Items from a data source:

##########

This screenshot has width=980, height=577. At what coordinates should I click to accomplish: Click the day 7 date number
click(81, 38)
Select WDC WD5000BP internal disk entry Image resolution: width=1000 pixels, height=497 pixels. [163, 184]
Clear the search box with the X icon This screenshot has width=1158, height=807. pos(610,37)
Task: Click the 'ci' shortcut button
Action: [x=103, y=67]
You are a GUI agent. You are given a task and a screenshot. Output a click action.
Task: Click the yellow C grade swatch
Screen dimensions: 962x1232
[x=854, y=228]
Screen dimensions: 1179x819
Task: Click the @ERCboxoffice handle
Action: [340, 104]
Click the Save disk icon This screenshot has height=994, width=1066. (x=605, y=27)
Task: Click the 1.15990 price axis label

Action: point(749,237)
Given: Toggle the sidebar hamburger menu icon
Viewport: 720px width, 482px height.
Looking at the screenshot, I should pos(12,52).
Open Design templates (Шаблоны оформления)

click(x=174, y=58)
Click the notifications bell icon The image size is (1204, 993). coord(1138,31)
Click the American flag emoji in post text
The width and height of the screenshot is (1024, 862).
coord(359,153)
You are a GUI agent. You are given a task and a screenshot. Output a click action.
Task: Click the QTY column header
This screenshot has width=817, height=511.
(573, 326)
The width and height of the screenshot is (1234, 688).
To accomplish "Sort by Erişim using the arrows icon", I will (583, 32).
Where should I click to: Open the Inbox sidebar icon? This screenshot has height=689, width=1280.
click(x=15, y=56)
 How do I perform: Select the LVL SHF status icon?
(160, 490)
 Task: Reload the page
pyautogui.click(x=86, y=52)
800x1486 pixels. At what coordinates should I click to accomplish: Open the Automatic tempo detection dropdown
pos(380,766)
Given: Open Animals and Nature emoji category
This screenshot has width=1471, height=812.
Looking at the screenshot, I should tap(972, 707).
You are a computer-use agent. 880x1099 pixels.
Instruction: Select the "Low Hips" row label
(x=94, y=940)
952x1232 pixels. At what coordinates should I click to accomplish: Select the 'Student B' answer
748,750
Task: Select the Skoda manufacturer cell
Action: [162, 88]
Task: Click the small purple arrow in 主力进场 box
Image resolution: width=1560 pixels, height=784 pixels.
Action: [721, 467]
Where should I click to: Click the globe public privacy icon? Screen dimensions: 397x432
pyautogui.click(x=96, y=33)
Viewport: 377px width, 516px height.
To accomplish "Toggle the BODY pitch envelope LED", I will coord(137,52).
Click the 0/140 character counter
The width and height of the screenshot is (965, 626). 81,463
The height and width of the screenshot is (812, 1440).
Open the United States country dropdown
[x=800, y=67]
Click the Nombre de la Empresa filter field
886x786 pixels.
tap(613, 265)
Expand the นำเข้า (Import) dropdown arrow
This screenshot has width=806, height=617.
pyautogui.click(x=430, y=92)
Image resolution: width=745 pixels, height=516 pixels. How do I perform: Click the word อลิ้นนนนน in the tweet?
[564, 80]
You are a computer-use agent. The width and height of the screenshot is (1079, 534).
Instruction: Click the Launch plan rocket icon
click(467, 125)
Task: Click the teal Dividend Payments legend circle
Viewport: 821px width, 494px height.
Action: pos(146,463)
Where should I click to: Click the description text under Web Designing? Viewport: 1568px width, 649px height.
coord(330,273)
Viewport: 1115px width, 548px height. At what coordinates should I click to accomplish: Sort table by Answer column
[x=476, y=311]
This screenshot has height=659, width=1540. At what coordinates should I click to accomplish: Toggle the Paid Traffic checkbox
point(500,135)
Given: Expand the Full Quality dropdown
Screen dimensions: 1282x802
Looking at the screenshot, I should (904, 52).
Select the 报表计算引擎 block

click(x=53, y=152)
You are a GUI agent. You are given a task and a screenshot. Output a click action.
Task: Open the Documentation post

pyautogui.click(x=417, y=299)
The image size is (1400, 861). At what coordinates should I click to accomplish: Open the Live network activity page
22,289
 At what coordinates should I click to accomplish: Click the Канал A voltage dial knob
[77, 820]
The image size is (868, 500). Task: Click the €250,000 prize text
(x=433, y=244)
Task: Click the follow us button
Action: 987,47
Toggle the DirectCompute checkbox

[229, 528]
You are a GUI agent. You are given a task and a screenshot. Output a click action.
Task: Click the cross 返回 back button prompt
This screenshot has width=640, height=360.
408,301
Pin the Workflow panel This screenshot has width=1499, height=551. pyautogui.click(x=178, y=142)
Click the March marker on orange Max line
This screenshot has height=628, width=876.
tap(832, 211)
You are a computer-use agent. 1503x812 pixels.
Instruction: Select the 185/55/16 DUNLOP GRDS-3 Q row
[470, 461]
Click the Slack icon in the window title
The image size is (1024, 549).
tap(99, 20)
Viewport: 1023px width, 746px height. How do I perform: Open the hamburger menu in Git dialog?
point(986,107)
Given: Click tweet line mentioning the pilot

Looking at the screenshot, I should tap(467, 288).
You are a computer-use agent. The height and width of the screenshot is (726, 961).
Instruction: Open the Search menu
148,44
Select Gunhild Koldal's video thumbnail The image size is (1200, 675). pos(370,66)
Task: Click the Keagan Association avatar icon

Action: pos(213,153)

##########

Reproduce, word for word and in full, only the lines above that start at the line with "Viewport: 377px width, 516px height." and run through the line with "Task: Click the teal", both ends included.

> [Worked solution]
Viewport: 377px width, 516px height.
To accomplish "Toggle the BODY pitch envelope LED", I will coord(137,52).
Click the 0/140 character counter
The width and height of the screenshot is (965, 626). 81,463
The height and width of the screenshot is (812, 1440).
Open the United States country dropdown
[x=800, y=67]
Click the Nombre de la Empresa filter field
886x786 pixels.
tap(613, 265)
Expand the นำเข้า (Import) dropdown arrow
This screenshot has width=806, height=617.
pyautogui.click(x=430, y=92)
Image resolution: width=745 pixels, height=516 pixels. How do I perform: Click the word อลิ้นนนนน in the tweet?
[564, 80]
You are a computer-use agent. The width and height of the screenshot is (1079, 534).
Instruction: Click the Launch plan rocket icon
click(467, 125)
Task: Click the teal Dividend Payments legend circle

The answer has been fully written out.